So I upgraded it: I gave it the power of Q-learning [1].

Understanding Q-Learning: The Path to Maximizing Future Rewards

Now the worm could learn which action to take at which state in order to maximize its future rewards. It wasn’t just about “which cell is good” anymore. It was about how to move from where you are to where the rewards lie. In Q-learning, rewards are no longer judged only by their immediate payoff — future rewards matter too. The parameter gamma = 0.9 sets how much the worm cares about the future. It meant: if today you get a small reward, but two steps later there’s a big reward waiting, you should choose the path that leads you there.

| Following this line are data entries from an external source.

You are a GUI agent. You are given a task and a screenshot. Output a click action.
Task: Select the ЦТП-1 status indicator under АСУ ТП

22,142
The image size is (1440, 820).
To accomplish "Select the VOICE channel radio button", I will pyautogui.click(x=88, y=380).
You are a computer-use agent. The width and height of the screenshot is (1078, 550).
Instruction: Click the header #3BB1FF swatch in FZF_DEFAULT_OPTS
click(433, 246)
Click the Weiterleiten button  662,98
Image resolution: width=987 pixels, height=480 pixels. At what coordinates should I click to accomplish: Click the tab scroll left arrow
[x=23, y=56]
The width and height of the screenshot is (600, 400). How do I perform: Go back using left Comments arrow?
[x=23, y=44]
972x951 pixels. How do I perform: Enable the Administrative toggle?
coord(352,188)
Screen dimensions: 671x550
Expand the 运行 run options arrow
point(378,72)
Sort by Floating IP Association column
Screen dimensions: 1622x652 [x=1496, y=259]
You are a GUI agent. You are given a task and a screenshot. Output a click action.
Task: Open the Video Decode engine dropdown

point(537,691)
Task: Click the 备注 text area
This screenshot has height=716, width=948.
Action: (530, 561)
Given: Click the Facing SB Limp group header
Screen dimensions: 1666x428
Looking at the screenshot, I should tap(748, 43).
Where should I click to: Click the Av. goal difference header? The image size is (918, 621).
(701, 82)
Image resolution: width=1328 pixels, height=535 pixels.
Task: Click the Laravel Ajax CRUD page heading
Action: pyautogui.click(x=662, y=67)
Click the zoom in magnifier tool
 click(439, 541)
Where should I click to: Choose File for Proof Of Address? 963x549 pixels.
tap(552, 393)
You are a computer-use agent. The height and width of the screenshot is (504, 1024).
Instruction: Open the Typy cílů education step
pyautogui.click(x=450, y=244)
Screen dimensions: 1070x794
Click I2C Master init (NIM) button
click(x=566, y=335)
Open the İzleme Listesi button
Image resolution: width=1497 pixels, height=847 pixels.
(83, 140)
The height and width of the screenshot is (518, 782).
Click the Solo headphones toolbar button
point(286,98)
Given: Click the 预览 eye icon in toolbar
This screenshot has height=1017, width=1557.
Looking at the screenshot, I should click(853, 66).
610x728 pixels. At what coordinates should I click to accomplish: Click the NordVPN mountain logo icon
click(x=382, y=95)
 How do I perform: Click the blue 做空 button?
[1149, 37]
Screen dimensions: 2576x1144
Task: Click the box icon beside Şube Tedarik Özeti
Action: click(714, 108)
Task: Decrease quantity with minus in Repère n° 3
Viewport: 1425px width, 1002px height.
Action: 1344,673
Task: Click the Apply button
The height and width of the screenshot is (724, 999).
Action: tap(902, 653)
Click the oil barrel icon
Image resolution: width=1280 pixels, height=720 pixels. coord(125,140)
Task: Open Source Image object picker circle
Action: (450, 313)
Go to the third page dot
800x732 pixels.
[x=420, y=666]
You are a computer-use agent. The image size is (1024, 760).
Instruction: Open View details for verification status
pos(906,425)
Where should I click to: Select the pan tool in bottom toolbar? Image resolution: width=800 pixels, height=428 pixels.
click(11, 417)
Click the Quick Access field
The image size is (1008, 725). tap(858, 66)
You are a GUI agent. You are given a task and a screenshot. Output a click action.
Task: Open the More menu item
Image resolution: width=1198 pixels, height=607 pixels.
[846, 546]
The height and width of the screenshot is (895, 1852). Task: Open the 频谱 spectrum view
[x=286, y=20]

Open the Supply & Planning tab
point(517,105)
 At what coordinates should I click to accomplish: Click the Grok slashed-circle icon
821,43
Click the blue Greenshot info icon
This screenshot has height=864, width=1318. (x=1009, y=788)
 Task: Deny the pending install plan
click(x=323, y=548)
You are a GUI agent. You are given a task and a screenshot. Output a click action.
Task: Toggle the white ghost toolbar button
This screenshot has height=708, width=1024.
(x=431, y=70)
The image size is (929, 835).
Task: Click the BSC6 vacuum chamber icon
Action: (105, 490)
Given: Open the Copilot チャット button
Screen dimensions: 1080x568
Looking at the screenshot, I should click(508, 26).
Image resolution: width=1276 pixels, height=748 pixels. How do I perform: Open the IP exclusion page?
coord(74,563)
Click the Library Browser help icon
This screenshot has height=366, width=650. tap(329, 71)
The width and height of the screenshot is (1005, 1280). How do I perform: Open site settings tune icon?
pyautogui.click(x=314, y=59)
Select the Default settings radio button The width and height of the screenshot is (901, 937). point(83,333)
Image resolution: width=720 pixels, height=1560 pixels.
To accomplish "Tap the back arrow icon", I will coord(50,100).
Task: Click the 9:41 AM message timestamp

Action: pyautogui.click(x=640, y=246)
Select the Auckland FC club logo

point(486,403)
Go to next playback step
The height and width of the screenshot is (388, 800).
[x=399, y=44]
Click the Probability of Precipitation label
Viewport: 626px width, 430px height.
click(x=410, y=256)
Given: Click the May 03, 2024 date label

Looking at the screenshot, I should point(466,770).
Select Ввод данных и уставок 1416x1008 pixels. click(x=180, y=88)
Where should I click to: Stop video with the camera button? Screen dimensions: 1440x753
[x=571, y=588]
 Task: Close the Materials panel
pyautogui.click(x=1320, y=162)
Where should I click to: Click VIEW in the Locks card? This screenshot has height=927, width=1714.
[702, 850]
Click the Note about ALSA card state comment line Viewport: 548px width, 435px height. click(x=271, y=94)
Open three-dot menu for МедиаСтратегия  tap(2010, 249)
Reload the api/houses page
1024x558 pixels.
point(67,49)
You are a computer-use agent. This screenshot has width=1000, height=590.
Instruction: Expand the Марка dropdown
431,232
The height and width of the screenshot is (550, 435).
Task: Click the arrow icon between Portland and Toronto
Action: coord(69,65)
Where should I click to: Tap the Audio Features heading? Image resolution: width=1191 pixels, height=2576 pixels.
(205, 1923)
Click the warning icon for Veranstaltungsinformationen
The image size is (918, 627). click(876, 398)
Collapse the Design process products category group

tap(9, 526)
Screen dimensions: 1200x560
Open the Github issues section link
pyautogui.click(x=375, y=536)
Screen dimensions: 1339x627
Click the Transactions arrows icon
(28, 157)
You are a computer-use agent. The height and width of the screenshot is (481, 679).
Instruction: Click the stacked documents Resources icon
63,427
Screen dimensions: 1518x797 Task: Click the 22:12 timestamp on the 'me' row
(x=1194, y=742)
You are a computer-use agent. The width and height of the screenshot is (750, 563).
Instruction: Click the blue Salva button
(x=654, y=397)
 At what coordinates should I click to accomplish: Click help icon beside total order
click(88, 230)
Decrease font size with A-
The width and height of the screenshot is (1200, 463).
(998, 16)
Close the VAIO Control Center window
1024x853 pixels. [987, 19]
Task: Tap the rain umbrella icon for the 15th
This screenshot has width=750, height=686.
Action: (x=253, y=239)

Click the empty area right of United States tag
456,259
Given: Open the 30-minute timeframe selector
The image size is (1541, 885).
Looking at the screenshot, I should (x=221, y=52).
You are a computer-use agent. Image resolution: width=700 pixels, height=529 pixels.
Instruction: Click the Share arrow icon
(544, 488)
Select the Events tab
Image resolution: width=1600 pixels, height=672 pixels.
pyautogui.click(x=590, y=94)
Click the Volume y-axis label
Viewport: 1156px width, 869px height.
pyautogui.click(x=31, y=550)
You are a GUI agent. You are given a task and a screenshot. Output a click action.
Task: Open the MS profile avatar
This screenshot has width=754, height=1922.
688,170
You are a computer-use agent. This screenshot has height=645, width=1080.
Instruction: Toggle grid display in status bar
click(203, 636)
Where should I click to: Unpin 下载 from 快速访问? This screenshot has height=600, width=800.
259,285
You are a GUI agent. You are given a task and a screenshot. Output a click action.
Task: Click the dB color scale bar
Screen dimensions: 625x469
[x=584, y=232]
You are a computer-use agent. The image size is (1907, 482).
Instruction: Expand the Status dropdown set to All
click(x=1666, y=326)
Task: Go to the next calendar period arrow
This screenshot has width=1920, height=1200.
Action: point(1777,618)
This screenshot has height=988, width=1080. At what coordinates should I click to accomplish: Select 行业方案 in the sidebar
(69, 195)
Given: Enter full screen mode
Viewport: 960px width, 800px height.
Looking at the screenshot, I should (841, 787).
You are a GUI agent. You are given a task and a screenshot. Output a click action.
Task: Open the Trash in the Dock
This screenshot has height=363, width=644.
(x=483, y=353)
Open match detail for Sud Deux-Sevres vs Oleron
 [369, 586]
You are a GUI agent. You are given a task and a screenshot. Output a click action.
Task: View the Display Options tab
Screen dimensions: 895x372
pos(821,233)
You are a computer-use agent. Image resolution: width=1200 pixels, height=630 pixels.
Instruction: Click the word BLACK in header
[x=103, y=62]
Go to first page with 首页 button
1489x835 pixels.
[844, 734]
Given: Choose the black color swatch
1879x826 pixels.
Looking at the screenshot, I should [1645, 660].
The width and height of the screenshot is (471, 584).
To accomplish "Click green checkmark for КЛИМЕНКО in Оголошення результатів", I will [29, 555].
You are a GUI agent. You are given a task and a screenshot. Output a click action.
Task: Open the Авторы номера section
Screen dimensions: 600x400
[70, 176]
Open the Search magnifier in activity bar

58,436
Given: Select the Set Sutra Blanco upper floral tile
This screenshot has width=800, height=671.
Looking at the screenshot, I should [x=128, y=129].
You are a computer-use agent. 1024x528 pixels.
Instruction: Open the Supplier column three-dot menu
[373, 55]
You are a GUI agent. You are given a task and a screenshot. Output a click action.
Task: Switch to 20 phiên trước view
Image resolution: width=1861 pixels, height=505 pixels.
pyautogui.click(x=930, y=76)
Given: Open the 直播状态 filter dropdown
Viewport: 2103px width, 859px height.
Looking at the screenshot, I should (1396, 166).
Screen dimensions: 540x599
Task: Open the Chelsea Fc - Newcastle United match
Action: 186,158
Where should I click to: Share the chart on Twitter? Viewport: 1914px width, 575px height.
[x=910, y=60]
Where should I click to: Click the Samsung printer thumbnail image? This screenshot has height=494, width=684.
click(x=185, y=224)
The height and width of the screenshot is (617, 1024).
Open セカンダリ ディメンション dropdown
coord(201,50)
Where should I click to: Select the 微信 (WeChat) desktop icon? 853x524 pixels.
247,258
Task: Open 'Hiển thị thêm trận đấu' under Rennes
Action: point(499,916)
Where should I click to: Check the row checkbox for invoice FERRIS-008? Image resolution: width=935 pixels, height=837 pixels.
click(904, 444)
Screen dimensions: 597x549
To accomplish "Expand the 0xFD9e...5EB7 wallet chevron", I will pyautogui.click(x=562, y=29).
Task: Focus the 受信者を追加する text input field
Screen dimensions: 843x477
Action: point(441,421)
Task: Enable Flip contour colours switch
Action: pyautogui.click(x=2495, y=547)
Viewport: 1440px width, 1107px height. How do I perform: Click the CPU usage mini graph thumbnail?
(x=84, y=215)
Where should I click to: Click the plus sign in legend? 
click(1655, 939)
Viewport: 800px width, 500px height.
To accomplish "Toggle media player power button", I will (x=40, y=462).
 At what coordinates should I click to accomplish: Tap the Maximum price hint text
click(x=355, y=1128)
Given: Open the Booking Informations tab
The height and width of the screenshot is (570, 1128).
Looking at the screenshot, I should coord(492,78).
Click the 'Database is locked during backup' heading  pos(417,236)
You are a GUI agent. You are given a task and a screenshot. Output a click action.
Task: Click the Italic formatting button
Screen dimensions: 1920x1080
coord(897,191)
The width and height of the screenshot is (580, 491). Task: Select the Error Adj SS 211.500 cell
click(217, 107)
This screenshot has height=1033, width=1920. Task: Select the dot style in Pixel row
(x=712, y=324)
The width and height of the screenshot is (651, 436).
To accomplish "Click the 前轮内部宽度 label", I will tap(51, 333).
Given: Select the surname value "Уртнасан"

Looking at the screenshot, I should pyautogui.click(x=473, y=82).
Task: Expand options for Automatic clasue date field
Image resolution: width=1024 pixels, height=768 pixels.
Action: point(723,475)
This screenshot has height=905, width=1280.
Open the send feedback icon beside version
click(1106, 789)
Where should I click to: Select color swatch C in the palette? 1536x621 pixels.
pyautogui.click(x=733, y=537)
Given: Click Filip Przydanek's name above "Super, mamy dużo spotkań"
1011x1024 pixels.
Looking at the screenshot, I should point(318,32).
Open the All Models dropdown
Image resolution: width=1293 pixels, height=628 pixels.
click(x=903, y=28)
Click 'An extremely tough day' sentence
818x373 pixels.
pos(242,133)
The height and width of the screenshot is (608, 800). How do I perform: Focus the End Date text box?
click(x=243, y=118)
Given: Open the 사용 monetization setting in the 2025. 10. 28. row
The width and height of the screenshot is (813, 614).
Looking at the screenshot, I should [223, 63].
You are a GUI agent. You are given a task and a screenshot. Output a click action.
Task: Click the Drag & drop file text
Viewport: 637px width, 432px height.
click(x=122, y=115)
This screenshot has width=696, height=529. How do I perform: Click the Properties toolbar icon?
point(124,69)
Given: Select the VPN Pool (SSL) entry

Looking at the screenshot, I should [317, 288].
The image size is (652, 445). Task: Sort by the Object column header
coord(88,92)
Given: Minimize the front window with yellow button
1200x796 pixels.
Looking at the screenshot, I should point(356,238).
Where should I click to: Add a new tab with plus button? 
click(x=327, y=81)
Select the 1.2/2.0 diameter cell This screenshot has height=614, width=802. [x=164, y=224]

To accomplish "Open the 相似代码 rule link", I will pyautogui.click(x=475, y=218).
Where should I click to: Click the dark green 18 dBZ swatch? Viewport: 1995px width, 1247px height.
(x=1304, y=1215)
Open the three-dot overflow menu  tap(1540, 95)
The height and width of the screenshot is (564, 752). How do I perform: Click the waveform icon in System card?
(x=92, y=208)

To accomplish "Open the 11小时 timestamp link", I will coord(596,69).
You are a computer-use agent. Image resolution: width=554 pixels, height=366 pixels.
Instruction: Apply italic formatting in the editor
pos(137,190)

The Bias Toward Immediate Gratification: A Seed of Temporal Myopia

Of course, the further into the future a reward lies, the less weight it carries. In other words, my worm — like most humans — was naturally biased toward immediate gratification. This, right here, was the seed of temporal myopia: Even with the smartest learning algorithms, tomorrow’s rewards always seem a little less tempting than today’s.

Who knows… Maybe the roots of my worm’s cognitive biases were planted right here, inside an otherwise “rational” learning process. And yet — could learning and survival even happen without them?

In the earlier model, exploration (random moves) was kept constant. Here, exploration starts high (ε = 1.0, meaning fully random moves), and gradually decays by 0.995 per episode, down to a minimum ε of 0.05.
Kind of like us humans: early in life we experiment wildly; later we rely more on experience.

Of course, I also made penalties harsher. I mean — I am its Creator after all. I want what’s best for it. I can’t allow it to underestimate threats.
And now, behold the results of this simulation:

After 2000 episodes, the average number of steps to reach the goal dropped from 6.6 to 6.0 — a small but measurable efficiency gain.
Success rate hit 100% — the worm reached the target every time.
Exploration decayed to 0.05 — it now mostly acts based on experience rather than random trial-and-error.
The graph shows how, after a final surge of fluctuation, the worm stabilized beautifully.

In the previous model, the worm only saw immediate values. Now, through Q-learning, it learned to predict the arc of future rewards. A strange, exhilarating sense of being a Creator washed over me…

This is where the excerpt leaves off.